◆ What you should do ◆
Write out every one of these records again, putting "Where do I click to:" in place of "Where should I click to:" and leaving everything else the same.

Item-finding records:
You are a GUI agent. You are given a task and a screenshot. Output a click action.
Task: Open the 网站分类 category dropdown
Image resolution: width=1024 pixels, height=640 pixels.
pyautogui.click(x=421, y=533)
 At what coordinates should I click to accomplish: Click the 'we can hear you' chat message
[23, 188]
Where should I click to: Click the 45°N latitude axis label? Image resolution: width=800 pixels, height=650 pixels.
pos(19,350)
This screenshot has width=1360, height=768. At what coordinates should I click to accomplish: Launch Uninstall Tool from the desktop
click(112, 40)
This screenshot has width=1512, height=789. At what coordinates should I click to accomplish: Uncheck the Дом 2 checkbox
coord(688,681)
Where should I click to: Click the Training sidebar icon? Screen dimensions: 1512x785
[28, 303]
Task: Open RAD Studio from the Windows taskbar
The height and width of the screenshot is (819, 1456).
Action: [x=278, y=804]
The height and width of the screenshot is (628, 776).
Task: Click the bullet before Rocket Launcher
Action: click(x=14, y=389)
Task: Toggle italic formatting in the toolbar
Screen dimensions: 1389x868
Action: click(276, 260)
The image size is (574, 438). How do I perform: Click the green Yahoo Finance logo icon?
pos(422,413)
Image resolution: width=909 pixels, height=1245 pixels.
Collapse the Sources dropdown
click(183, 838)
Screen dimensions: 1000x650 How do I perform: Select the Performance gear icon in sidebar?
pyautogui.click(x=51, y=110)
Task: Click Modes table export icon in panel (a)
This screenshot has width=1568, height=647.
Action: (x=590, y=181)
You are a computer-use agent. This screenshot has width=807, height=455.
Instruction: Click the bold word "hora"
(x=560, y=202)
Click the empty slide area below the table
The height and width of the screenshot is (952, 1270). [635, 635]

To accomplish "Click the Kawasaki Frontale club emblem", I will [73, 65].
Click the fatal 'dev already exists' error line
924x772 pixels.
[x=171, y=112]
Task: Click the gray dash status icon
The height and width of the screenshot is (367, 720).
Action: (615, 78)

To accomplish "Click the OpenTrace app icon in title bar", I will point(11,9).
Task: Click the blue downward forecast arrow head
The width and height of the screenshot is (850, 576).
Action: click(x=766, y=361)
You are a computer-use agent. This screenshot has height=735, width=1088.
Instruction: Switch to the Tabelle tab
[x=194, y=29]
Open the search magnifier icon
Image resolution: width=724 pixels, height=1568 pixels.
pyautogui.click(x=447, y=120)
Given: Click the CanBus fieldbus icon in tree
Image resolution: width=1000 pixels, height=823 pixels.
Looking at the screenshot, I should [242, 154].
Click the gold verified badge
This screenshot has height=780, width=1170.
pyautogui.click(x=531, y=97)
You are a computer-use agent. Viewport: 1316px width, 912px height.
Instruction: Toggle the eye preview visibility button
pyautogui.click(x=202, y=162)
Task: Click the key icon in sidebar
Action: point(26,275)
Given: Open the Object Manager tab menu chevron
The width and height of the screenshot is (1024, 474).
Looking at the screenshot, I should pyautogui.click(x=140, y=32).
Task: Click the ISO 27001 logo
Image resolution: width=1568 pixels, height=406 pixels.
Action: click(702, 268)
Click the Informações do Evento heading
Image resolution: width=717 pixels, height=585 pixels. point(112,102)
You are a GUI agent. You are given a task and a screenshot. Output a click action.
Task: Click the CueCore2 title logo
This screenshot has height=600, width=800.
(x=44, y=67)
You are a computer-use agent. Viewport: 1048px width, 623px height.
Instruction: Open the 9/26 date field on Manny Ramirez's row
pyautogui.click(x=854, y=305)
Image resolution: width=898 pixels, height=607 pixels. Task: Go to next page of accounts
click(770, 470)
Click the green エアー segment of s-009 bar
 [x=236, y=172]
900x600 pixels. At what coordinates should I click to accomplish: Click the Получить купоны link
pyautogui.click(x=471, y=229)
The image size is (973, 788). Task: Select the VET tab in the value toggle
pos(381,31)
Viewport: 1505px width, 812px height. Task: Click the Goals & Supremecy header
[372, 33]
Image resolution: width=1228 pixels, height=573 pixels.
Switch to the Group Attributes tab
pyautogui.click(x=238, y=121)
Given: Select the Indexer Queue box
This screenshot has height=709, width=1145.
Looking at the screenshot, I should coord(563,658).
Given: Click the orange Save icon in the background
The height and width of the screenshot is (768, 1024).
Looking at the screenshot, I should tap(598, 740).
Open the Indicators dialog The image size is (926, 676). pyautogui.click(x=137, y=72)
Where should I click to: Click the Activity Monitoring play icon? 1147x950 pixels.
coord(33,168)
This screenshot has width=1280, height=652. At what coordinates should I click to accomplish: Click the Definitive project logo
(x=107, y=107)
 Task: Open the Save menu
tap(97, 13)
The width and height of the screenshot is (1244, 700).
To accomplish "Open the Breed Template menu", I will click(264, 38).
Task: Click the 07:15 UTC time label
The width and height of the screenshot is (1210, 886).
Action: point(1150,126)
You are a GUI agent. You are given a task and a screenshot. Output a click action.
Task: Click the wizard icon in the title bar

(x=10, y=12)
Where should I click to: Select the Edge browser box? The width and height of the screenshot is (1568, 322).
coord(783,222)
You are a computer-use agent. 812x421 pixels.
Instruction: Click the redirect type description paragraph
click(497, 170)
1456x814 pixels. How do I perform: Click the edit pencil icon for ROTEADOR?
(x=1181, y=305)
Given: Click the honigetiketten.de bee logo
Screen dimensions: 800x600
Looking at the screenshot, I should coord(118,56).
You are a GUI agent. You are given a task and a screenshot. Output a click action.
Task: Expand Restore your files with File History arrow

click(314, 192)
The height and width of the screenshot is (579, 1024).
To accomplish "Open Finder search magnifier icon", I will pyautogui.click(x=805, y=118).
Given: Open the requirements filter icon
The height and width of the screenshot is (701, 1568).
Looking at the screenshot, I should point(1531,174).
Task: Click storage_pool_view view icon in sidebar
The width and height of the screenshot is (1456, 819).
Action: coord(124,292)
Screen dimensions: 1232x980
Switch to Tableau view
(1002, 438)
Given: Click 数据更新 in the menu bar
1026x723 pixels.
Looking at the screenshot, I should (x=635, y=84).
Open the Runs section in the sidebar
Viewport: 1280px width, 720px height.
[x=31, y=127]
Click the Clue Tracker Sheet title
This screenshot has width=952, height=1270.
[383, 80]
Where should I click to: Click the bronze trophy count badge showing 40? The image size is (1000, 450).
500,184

◆ Solution for this problem ◆
You are a GUI agent. You are given a task and a screenshot. Output a click action.
Task: Open the 网站分类 category dropdown
Image resolution: width=1024 pixels, height=640 pixels.
pyautogui.click(x=421, y=533)
 At what coordinates should I click to accomplish: Click the 'we can hear you' chat message
[23, 188]
Where do I click to: Click the 45°N latitude axis label? Image resolution: width=800 pixels, height=650 pixels.
pos(19,350)
This screenshot has width=1360, height=768. At what coordinates should I click to accomplish: Launch Uninstall Tool from the desktop
click(112, 40)
This screenshot has width=1512, height=789. At what coordinates should I click to accomplish: Uncheck the Дом 2 checkbox
coord(688,681)
Where do I click to: Click the Training sidebar icon? Screen dimensions: 1512x785
[28, 303]
Task: Open RAD Studio from the Windows taskbar
The height and width of the screenshot is (819, 1456).
Action: [x=278, y=804]
The height and width of the screenshot is (628, 776).
Task: Click the bullet before Rocket Launcher
Action: click(x=14, y=389)
Task: Toggle italic formatting in the toolbar
Screen dimensions: 1389x868
Action: click(276, 260)
The image size is (574, 438). How do I perform: Click the green Yahoo Finance logo icon?
pos(422,413)
Image resolution: width=909 pixels, height=1245 pixels.
Collapse the Sources dropdown
click(183, 838)
Screen dimensions: 1000x650 How do I perform: Select the Performance gear icon in sidebar?
pyautogui.click(x=51, y=110)
Task: Click Modes table export icon in panel (a)
This screenshot has width=1568, height=647.
Action: (x=590, y=181)
You are a computer-use agent. This screenshot has width=807, height=455.
Instruction: Click the bold word "hora"
(x=560, y=202)
Click the empty slide area below the table
The height and width of the screenshot is (952, 1270). [635, 635]

To accomplish "Click the Kawasaki Frontale club emblem", I will [73, 65].
Click the fatal 'dev already exists' error line
924x772 pixels.
[x=171, y=112]
Task: Click the gray dash status icon
The height and width of the screenshot is (367, 720).
Action: (615, 78)

To accomplish "Click the OpenTrace app icon in title bar", I will point(11,9).
Task: Click the blue downward forecast arrow head
The width and height of the screenshot is (850, 576).
Action: click(x=766, y=361)
You are a computer-use agent. This screenshot has height=735, width=1088.
Instruction: Switch to the Tabelle tab
[x=194, y=29]
Open the search magnifier icon
Image resolution: width=724 pixels, height=1568 pixels.
pyautogui.click(x=447, y=120)
Given: Click the CanBus fieldbus icon in tree
Image resolution: width=1000 pixels, height=823 pixels.
Looking at the screenshot, I should [242, 154].
Click the gold verified badge
This screenshot has height=780, width=1170.
pyautogui.click(x=531, y=97)
You are a computer-use agent. Viewport: 1316px width, 912px height.
Instruction: Toggle the eye preview visibility button
pyautogui.click(x=202, y=162)
Task: Click the key icon in sidebar
Action: point(26,275)
Given: Open the Object Manager tab menu chevron
The width and height of the screenshot is (1024, 474).
Looking at the screenshot, I should pyautogui.click(x=140, y=32).
Task: Click the ISO 27001 logo
Image resolution: width=1568 pixels, height=406 pixels.
Action: click(702, 268)
Click the Informações do Evento heading
Image resolution: width=717 pixels, height=585 pixels. point(112,102)
You are a GUI agent. You are given a task and a screenshot. Output a click action.
Task: Click the CueCore2 title logo
This screenshot has height=600, width=800.
(x=44, y=67)
You are a computer-use agent. Viewport: 1048px width, 623px height.
Instruction: Open the 9/26 date field on Manny Ramirez's row
pyautogui.click(x=854, y=305)
Image resolution: width=898 pixels, height=607 pixels. Task: Go to next page of accounts
click(770, 470)
Click the green エアー segment of s-009 bar
 [x=236, y=172]
900x600 pixels. At what coordinates should I click to accomplish: Click the Получить купоны link
pyautogui.click(x=471, y=229)
The image size is (973, 788). Task: Select the VET tab in the value toggle
pos(381,31)
Viewport: 1505px width, 812px height. Task: Click the Goals & Supremecy header
[372, 33]
Image resolution: width=1228 pixels, height=573 pixels.
Switch to the Group Attributes tab
pyautogui.click(x=238, y=121)
Given: Select the Indexer Queue box
This screenshot has height=709, width=1145.
Looking at the screenshot, I should coord(563,658).
Given: Click the orange Save icon in the background
The height and width of the screenshot is (768, 1024).
Looking at the screenshot, I should tap(598, 740).
Open the Indicators dialog The image size is (926, 676). pyautogui.click(x=137, y=72)
Where do I click to: Click the Activity Monitoring play icon? 1147x950 pixels.
coord(33,168)
This screenshot has width=1280, height=652. At what coordinates should I click to accomplish: Click the Definitive project logo
(x=107, y=107)
 Task: Open the Save menu
tap(97, 13)
The width and height of the screenshot is (1244, 700).
To accomplish "Open the Breed Template menu", I will click(264, 38).
Task: Click the 07:15 UTC time label
The width and height of the screenshot is (1210, 886).
Action: point(1150,126)
You are a GUI agent. You are given a task and a screenshot. Output a click action.
Task: Click the wizard icon in the title bar

(x=10, y=12)
Where do I click to: Select the Edge browser box? The width and height of the screenshot is (1568, 322).
coord(783,222)
You are a computer-use agent. 812x421 pixels.
Instruction: Click the redirect type description paragraph
click(497, 170)
1456x814 pixels. How do I perform: Click the edit pencil icon for ROTEADOR?
(x=1181, y=305)
Given: Click the honigetiketten.de bee logo
Screen dimensions: 800x600
Looking at the screenshot, I should coord(118,56).
You are a GUI agent. You are given a task and a screenshot. Output a click action.
Task: Expand Restore your files with File History arrow

click(314, 192)
The height and width of the screenshot is (579, 1024).
To accomplish "Open Finder search magnifier icon", I will pyautogui.click(x=805, y=118).
Given: Open the requirements filter icon
The height and width of the screenshot is (701, 1568).
Looking at the screenshot, I should point(1531,174).
Task: Click storage_pool_view view icon in sidebar
The width and height of the screenshot is (1456, 819).
Action: coord(124,292)
Screen dimensions: 1232x980
Switch to Tableau view
(1002, 438)
Given: Click 数据更新 in the menu bar
1026x723 pixels.
Looking at the screenshot, I should (x=635, y=84).
Open the Runs section in the sidebar
Viewport: 1280px width, 720px height.
[x=31, y=127]
Click the Clue Tracker Sheet title
This screenshot has width=952, height=1270.
[383, 80]
Where do I click to: Click the bronze trophy count badge showing 40? The image size is (1000, 450).
500,184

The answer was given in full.